··· DATA PROVIDED

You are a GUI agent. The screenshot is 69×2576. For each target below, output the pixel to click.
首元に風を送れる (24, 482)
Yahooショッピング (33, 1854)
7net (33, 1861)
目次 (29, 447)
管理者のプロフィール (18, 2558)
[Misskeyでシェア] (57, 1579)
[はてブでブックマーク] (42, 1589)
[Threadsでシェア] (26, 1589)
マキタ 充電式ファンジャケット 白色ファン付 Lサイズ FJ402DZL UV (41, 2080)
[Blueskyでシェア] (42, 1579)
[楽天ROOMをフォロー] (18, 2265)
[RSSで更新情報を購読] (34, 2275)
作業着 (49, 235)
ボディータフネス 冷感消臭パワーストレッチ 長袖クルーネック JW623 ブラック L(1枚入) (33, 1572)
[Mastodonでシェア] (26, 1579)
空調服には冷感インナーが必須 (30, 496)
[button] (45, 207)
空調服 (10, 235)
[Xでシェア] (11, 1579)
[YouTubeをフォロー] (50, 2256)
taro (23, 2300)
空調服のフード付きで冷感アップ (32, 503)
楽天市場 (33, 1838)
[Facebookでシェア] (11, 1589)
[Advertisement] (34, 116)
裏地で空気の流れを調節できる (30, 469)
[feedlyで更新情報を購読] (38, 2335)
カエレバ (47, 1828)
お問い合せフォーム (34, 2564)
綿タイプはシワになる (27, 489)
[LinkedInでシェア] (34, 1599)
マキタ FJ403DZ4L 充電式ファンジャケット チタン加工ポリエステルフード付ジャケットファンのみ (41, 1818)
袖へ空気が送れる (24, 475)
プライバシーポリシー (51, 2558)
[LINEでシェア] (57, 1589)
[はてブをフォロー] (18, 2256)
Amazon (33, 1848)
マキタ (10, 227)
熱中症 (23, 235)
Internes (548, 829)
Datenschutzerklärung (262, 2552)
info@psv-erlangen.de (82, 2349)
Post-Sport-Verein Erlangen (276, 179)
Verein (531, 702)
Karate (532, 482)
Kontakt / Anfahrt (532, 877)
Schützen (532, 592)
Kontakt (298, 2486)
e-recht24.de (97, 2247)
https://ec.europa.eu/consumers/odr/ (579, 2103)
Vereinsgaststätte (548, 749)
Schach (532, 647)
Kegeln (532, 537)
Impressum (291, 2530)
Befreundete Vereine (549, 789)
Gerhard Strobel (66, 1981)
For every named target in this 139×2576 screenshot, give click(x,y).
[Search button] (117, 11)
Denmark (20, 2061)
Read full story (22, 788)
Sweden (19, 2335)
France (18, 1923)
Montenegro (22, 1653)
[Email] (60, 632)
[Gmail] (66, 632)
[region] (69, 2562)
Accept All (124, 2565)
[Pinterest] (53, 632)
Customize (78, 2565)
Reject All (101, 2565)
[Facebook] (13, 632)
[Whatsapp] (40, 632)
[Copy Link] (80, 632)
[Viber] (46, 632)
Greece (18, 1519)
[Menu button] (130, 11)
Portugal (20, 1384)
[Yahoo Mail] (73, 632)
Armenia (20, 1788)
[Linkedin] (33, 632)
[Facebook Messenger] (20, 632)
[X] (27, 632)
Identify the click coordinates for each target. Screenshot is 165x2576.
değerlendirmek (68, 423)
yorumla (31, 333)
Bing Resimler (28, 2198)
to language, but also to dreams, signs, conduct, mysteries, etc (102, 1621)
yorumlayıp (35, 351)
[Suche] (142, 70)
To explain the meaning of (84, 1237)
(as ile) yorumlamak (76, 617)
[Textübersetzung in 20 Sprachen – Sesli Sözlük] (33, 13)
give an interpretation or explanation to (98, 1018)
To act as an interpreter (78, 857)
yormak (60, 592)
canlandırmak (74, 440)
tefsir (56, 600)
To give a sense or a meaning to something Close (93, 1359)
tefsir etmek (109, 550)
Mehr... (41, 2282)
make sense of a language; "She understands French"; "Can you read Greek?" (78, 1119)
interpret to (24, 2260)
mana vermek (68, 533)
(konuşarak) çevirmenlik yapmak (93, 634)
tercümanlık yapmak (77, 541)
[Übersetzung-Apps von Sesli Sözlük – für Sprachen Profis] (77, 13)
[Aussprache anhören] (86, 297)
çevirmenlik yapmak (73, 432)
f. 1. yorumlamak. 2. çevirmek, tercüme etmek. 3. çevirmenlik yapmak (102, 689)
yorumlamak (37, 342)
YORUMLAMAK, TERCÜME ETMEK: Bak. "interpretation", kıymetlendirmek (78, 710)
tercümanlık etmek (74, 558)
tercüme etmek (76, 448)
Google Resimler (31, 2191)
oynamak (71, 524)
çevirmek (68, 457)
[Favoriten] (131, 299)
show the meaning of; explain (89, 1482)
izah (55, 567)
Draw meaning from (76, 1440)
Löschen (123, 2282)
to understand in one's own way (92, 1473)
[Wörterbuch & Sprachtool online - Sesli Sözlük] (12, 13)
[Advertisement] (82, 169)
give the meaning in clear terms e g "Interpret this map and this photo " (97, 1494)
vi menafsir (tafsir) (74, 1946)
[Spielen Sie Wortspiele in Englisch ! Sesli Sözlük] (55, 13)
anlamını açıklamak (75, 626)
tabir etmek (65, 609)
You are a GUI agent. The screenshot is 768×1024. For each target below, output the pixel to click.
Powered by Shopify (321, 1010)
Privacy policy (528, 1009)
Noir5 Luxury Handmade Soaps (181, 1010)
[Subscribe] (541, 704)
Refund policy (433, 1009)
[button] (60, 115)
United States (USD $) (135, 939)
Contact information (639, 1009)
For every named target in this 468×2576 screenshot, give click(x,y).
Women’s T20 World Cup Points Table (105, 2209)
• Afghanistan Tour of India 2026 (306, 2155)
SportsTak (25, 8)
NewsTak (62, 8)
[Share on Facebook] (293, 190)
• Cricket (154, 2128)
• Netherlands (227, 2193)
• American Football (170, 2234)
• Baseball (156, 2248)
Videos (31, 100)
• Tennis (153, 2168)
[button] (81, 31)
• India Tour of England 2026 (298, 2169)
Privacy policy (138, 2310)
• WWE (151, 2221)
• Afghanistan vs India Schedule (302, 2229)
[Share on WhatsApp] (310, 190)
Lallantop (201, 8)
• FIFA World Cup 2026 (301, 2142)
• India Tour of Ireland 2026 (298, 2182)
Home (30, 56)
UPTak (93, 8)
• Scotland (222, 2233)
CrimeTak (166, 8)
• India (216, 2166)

······

• [WHAT IS REQUIRED]
Retype all of the entries. Keep each one exactly as written.

• [TASK ANSWER]
You are a GUI agent. The screenshot is 69×2576. For each target below, output the pixel to click.
首元に風を送れる (24, 482)
Yahooショッピング (33, 1854)
7net (33, 1861)
目次 (29, 447)
管理者のプロフィール (18, 2558)
[Misskeyでシェア] (57, 1579)
[はてブでブックマーク] (42, 1589)
[Threadsでシェア] (26, 1589)
マキタ 充電式ファンジャケット 白色ファン付 Lサイズ FJ402DZL UV (41, 2080)
[Blueskyでシェア] (42, 1579)
[楽天ROOMをフォロー] (18, 2265)
[RSSで更新情報を購読] (34, 2275)
作業着 (49, 235)
ボディータフネス 冷感消臭パワーストレッチ 長袖クルーネック JW623 ブラック L(1枚入) (33, 1572)
[Mastodonでシェア] (26, 1579)
空調服には冷感インナーが必須 (30, 496)
[button] (45, 207)
空調服 (10, 235)
[Xでシェア] (11, 1579)
[YouTubeをフォロー] (50, 2256)
taro (23, 2300)
空調服のフード付きで冷感アップ (32, 503)
楽天市場 (33, 1838)
[Facebookでシェア] (11, 1589)
[Advertisement] (34, 116)
裏地で空気の流れを調節できる (30, 469)
[feedlyで更新情報を購読] (38, 2335)
カエレバ (47, 1828)
お問い合せフォーム (34, 2564)
綿タイプはシワになる (27, 489)
[LinkedInでシェア] (34, 1599)
マキタ FJ403DZ4L 充電式ファンジャケット チタン加工ポリエステルフード付ジャケットファンのみ (41, 1818)
袖へ空気が送れる (24, 475)
プライバシーポリシー (51, 2558)
[LINEでシェア] (57, 1589)
[はてブをフォロー] (18, 2256)
Amazon (33, 1848)
マキタ (10, 227)
熱中症 (23, 235)
Internes (548, 829)
Datenschutzerklärung (262, 2552)
info@psv-erlangen.de (82, 2349)
Post-Sport-Verein Erlangen (276, 179)
Verein (531, 702)
Karate (532, 482)
Kontakt / Anfahrt (532, 877)
Schützen (532, 592)
Kontakt (298, 2486)
e-recht24.de (97, 2247)
https://ec.europa.eu/consumers/odr/ (579, 2103)
Vereinsgaststätte (548, 749)
Schach (532, 647)
Kegeln (532, 537)
Impressum (291, 2530)
Befreundete Vereine (549, 789)
Gerhard Strobel (66, 1981)
For every named target in this 139×2576 screenshot, give click(x,y).
[Search button] (117, 11)
Denmark (20, 2061)
Read full story (22, 788)
Sweden (19, 2335)
France (18, 1923)
Montenegro (22, 1653)
[Email] (60, 632)
[Gmail] (66, 632)
[region] (69, 2562)
Accept All (124, 2565)
[Pinterest] (53, 632)
Customize (78, 2565)
Reject All (101, 2565)
[Facebook] (13, 632)
[Whatsapp] (40, 632)
[Copy Link] (80, 632)
[Viber] (46, 632)
Greece (18, 1519)
[Menu button] (130, 11)
Portugal (20, 1384)
[Yahoo Mail] (73, 632)
Armenia (20, 1788)
[Linkedin] (33, 632)
[Facebook Messenger] (20, 632)
[X] (27, 632)
Identify the click coordinates for each target. Screenshot is 165x2576.
değerlendirmek (68, 423)
yorumla (31, 333)
Bing Resimler (28, 2198)
to language, but also to dreams, signs, conduct, mysteries, etc (102, 1621)
yorumlayıp (35, 351)
[Suche] (142, 70)
To explain the meaning of (84, 1237)
(as ile) yorumlamak (76, 617)
[Textübersetzung in 20 Sprachen – Sesli Sözlük] (33, 13)
give an interpretation or explanation to (98, 1018)
To act as an interpreter (78, 857)
yormak (60, 592)
canlandırmak (74, 440)
tefsir (56, 600)
To give a sense or a meaning to something Close (93, 1359)
tefsir etmek (109, 550)
Mehr... (41, 2282)
make sense of a language; "She understands French"; "Can you read Greek?" (78, 1119)
interpret to (24, 2260)
mana vermek (68, 533)
(konuşarak) çevirmenlik yapmak (93, 634)
tercümanlık yapmak (77, 541)
[Übersetzung-Apps von Sesli Sözlük – für Sprachen Profis] (77, 13)
[Aussprache anhören] (86, 297)
çevirmenlik yapmak (73, 432)
f. 1. yorumlamak. 2. çevirmek, tercüme etmek. 3. çevirmenlik yapmak (102, 689)
yorumlamak (37, 342)
YORUMLAMAK, TERCÜME ETMEK: Bak. "interpretation", kıymetlendirmek (78, 710)
tercümanlık etmek (74, 558)
tercüme etmek (76, 448)
Google Resimler (31, 2191)
oynamak (71, 524)
çevirmek (68, 457)
[Favoriten] (131, 299)
show the meaning of; explain (89, 1482)
izah (55, 567)
Draw meaning from (76, 1440)
Löschen (123, 2282)
to understand in one's own way (92, 1473)
[Wörterbuch & Sprachtool online - Sesli Sözlük] (12, 13)
[Advertisement] (82, 169)
give the meaning in clear terms e g "Interpret this map and this photo " (97, 1494)
vi menafsir (tafsir) (74, 1946)
[Spielen Sie Wortspiele in Englisch ! Sesli Sözlük] (55, 13)
anlamını açıklamak (75, 626)
tabir etmek (65, 609)
You are a GUI agent. The screenshot is 768×1024. For each target below, output the pixel to click.
Powered by Shopify (321, 1010)
Privacy policy (528, 1009)
Noir5 Luxury Handmade Soaps (181, 1010)
[Subscribe] (541, 704)
Refund policy (433, 1009)
[button] (60, 115)
United States (USD $) (135, 939)
Contact information (639, 1009)
For every named target in this 468×2576 screenshot, give click(x,y).
Women’s T20 World Cup Points Table (105, 2209)
• Afghanistan Tour of India 2026 (306, 2155)
SportsTak (25, 8)
NewsTak (62, 8)
[Share on Facebook] (293, 190)
• Cricket (154, 2128)
• Netherlands (227, 2193)
• American Football (170, 2234)
• Baseball (156, 2248)
Videos (31, 100)
• Tennis (153, 2168)
[button] (81, 31)
• India Tour of England 2026 (298, 2169)
Privacy policy (138, 2310)
• WWE (151, 2221)
• Afghanistan vs India Schedule (302, 2229)
[Share on WhatsApp] (310, 190)
Lallantop (201, 8)
• FIFA World Cup 2026 (301, 2142)
• India Tour of Ireland 2026 (298, 2182)
Home (30, 56)
UPTak (93, 8)
• Scotland (222, 2233)
CrimeTak (166, 8)
• India (216, 2166)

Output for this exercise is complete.